Funkcjonariusze z VII komisariatu w rozmowie z lekarzami ustalili, że przywieziono z ulicy Watykańskiej dwóch braci w wieku 23 i 25 lat – mieszkańców Lublina. Stan starszego z braci był poważny. Chłopak był nieprzytomny. Lekarze stwierdzili u niego pęknięcie podstawy czaszki, wybicie zębów oraz liczne obrażenia twarzy. Stan jego młodszego brata był lepszy. Chłopak doznał jedynie licznych potłuczeń.
W rozmowie z 23-letnim poszkodowanym policjanci ustalili, że po północy razem z bratem wracali samochodem do domu. Kiedy parkowali pojazd, do auta podeszła spora grupa nieznajomych mężczyzn. Ci bez powodu zaczęli okładać ich samochód kopniakami. Wówczas pomiędzy braćmi a wandalami doszło do wyzwisk i rękoczynów. Potem sprawcy odeszli.
Po kilku minutach, kiedy bracia szli w stronę domu, na drodze ponownie napotkali tych samych mężczyzn. Znowu doszło do zaczepki. Wywiązała się szamotanina, która przerodziła się w bójkę. Tym razem napastnicy byli bardziej agresywni niż poprzednio. Uzbrojeni w kije rzucili się na braci , bijąc gdzie popadnie. Ci próbowali się bronić odpierając ataki. Nagle jeden z bandytów rzucił w stronę 25-latka ciężką ceramiczną nogą od umywalki, która trafiła chłopaka prosto w głowę. Po upadku stracił przytomność. Napastnicy uciekli.

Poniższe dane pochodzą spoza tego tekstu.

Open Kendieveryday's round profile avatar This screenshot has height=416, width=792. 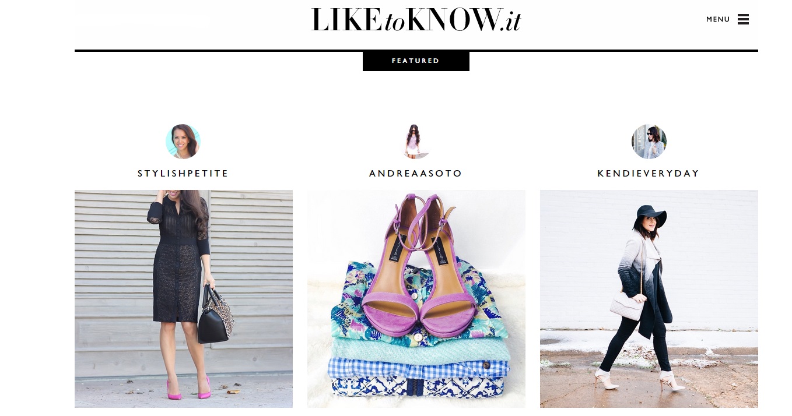click(x=649, y=142)
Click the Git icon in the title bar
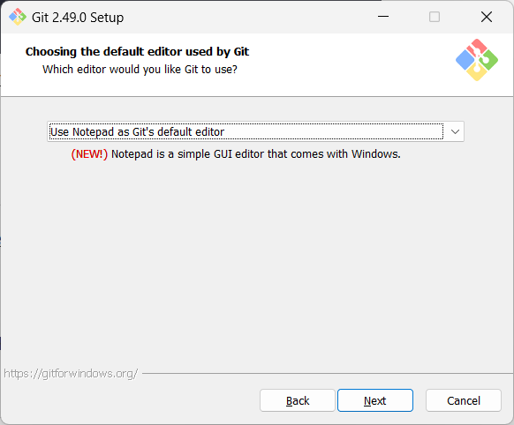Screen dimensions: 514x425 pos(18,17)
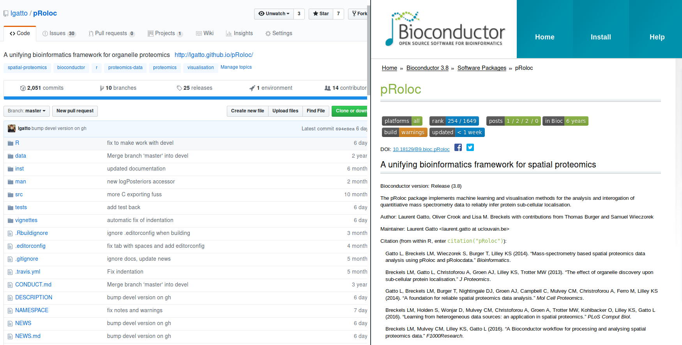682x345 pixels.
Task: Open the Insights tab
Action: (x=239, y=34)
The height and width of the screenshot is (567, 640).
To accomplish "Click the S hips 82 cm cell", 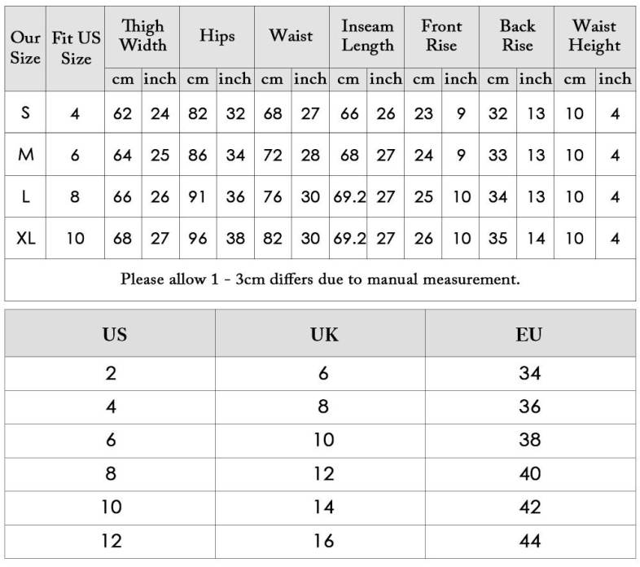I will [198, 113].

Policjanci ustalili, że na szpitalny oddział z tego samego miejsca trafiło także innych dwóch mężczyzn- 21-letni mieszkaniec Lublina oraz jego 16-letni kolega, który jeszcze przed przybyciem patrolu oddalił się ze szpitala. Mundurowi ustalili, że to oni są jednymi ze sprawców pobicia braci.
Policjanci zatrzymali 21-letniego Piotra G. Jeden z pokrzywdzonych rozpoznał go jako sprawcę pobicia. Okazało się, że to on rzucił w nich ceramiczną częścią umywalki. Mężczyzna wczoraj usłyszał zarzuty udziału w pobiciu z udziałem niebezpiecznego narzędzia. Dziś będzie doprowadzony do sądu. Grozi mu kara do 8 lat więzienia. Wczoraj zatrzymany został kolejny sprawca- 16-letni Jan D. z Lublina. Będzie on odpowiadał przed sądem dla nieletnich.
Funkcjonariusze ustalają pozostałych sprawców.
A.S.
A.S.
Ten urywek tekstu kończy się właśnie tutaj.